I recognized you can use &Vec alsmost everywhere where a &[u8] is needed. For testing, I wrote this code:
fn main() {
let a = vec![9_u8, 1, 2];
let b: &[u8] = &a;
let c: &Vec<u8> = &a;
if b == c {
println!("test1");
}
assert_same_type(b, c);
}
fn assert_same_type<T: ?Sized>(_: &T, _: &T) {
println!{"test2"};
}
"test1" and "test2" are printed without any trouble. Are &[u8] and &Vec the same internally or is it just converted (like &String to &str)? I thought it could not be the same, because &[u8] is a slice of an array and &Vec of an Vector. But the test looks like I was wrong.

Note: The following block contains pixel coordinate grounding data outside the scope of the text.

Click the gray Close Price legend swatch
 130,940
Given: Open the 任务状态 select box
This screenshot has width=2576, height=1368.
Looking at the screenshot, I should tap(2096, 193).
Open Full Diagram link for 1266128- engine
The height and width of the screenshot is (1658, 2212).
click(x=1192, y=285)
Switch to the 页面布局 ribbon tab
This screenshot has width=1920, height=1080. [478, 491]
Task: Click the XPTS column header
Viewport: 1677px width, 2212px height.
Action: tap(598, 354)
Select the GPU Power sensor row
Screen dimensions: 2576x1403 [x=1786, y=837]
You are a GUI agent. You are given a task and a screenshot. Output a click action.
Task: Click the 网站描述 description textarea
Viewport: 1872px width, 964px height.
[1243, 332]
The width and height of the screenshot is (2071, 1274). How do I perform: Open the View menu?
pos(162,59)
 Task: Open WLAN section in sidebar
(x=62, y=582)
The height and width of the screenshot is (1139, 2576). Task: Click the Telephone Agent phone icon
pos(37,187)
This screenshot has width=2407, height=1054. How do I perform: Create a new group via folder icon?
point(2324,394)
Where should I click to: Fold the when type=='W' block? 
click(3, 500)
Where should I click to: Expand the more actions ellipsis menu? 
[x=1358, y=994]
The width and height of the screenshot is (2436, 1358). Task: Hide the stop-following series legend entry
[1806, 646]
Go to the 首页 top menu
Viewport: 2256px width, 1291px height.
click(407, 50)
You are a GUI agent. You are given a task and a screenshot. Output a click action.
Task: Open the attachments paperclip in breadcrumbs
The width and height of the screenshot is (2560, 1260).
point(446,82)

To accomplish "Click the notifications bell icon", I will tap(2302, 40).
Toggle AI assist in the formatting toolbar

They are converted. Vec<u8> is a heap-allocated buffer, which is represented in memory as a triple (pointer, capacity, length). &Vec<u8> is a single pointer to that data. &[u8] is a borrowed slice. It consists only of (pointer, length). As you can see, all of those types have different memory representation.
Your test fails because the compiler automatically tries to coerce differing types to a single common type. This also happens for equality. The expression a == b really desugars to PartialEq::eq(&a, &b),where the trait resolution and type coercion are again applied.
The types which are defined differently are basically never the same, unless the names contain differing type aliases.
You can also see that you can't pass foo: &[u8] into a function fn bar(_: &Vec<u8>). The compiler will complain abou type mismatch.
The test does not fail unless one inverts the order b, c though. I think that's because of what the previous comment highlights: the vec is coerced since one is basically using &[u8]; and the reverse conversion can not happen.
Fail as in "doesn't provide the expected outcome", which in this case is a compiler error. Also, the order of operands in a == b doesn't matter in this case, since the coercion will be applied anyway. The order matters when the arguments aren't coercible, which is the common case, but not in this example.
A slice ([T]) can be a contiguous sequence of T from anywhere, not just an array. When you coerce &Vec<T> to &[T], the slice is the memory that the Vec<_> manages. The relationship between str and String is the same as [T] and Vec<T>.